* Reading passage *
BEGIN

Due to the terrorist activities of September 11, 2001 and the
resulting adverse effects on commercial aircraft production rates and airline
flight schedules, Triumph believes that its sales for the remainder of the
fiscal year to commercial aircraft OEM's and certain airline customers will
be negatively impacted, but sales to the military of spare parts are expected
to positively impact the Company's sales for the remainder of the year.
However, the net effect of these factors on the Company's consolidated sales
is indeterminable at this time.

OPERATING INCOME. Operating income for the Aviation segment increased
by $13.3 million, or 22.2%, to $73.4 million for the nine months ended December
31, 2001 from $60.0 million for the prior year period. Effective April 1, 2001,
the Company adopted Statement of Financial Accounting Standards No. 142
"Goodwill and Other Intangible Assets" ("SFAS 142"). SFAS 142 provides that
goodwill and intangible assets with indefinite lives will not be amortized. In
accordance with SFAS 142, the Company stopped amortizing goodwill effective
April 1, 2001. Had SFAS 142 been effective April 1, 2000, operating income for
the nine months ended December 31, 2000 would have been $65.2 million or $5.2
million more than reported.

END

* Tasks for this exercise *
1 - Which dollar amounts appear in the Triumph report excerpt? List every one.
2 - Can you reproduce the part of the Triumph report excerpt starting with "OPERATING INCOME. Operating" and going on through "more than reported.", word for word?

* Information provided *
BEGIN

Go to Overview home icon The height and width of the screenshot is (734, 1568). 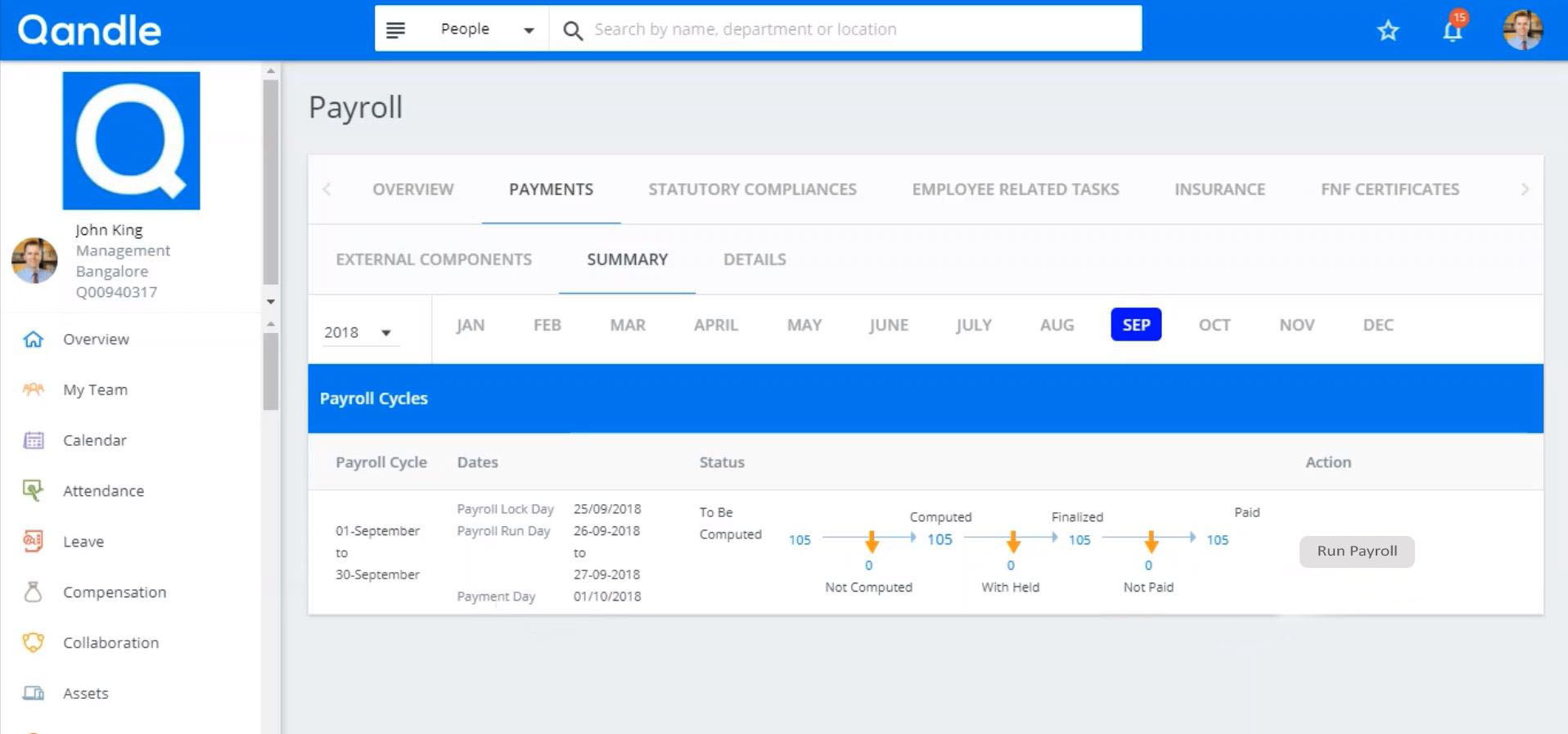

END

* Solutions per task *
1 -
- $13.3 million
- $73.4 million
- $60.0 million
- $65.2 million
- $5.2 million

2 -
OPERATING INCOME. Operating income for the Aviation segment increased
by $13.3 million, or 22.2%, to $73.4 million for the nine months ended December
31, 2001 from $60.0 million for the prior year period. Effective April 1, 2001,
the Company adopted Statement of Financial Accounting Standards No. 142
"Goodwill and Other Intangible Assets" ("SFAS 142"). SFAS 142 provides that
goodwill and intangible assets with indefinite lives will not be amortized. In
accordance with SFAS 142, the Company stopped amortizing goodwill effective
April 1, 2001. Had SFAS 142 been effective April 1, 2000, operating income for
the nine months ended December 31, 2000 would have been $65.2 million or $5.2
million more than reported.